Renan Filho utilizou um contador, que chamou de “silenciômetro”, para questionar por que JHC não se manifestou há 23 dias sobre as aplicações do IPREV no Banco Master. A Polícia Federal apura irregularidades em investimentos feitos entre 2023 e 2024, sob a gestão de Ronnie Reyner Teixeira Mota, ex-presidente do instituto indicado por JHC.
Segundo a PF, cerca de 20% do patrimônio do instituto foi aplicado em ativos de risco sem os estudos necessários. A investigação indica que, em dezembro de 2023, o Banco Master ainda não estava na lista de instituições elegíveis do Ministério da Previdência para receber recursos de regimes próprios.
Em resposta, JHC publicou um vídeo com imagens de Renan Filho, do governador Paulo Dantas (MDB) e do senador Renan Calheiros (MDB) ao lado de Gustavo Pontes de Miranda, secretário estadual de Saúde. O prefeito referiu-se ao secretário como “gordinho topado”, mencionando que ele é acusado pela Polícia Federal de desviar R$ 100 milhões.
A Operação Estágio IV investiga lavagem de dinheiro e irregularidades em contratos emergenciais e ressarcimentos médicos. Gustavo Pontes de Miranda foi afastado do cargo em dezembro de 2025 por decisão judicial, mas retornou em fevereiro deste ano após decisão do Superior Tribunal de Justiça (STJ), que concedeu habeas corpus.

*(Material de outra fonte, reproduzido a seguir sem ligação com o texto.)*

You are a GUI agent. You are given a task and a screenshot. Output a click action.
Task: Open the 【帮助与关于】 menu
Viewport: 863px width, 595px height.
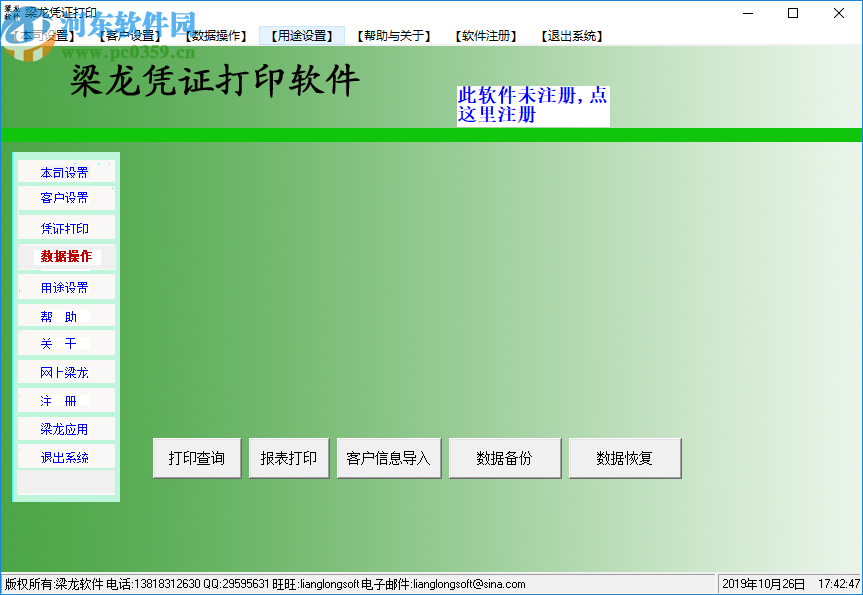tap(396, 35)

O governador Paulo Dantas afirmou, à época do afastamento do secretário, que não compactuava com irregularidades e criou uma comissão especial para acompanhar o caso. O secretário de Saúde negou as acusações e criticou a condução da operação policial.
Sobre a disputa do IPREV, Renan Calheiros havia movido ação popular em junho pedindo o bloqueio de bens de JHC. No entanto, a 32ª Vara Cível de Maceió retirou o prefeito do processo em julho, alegando que não houve individualização de conduta e que o instituto possui autonomia administrativa e financeira.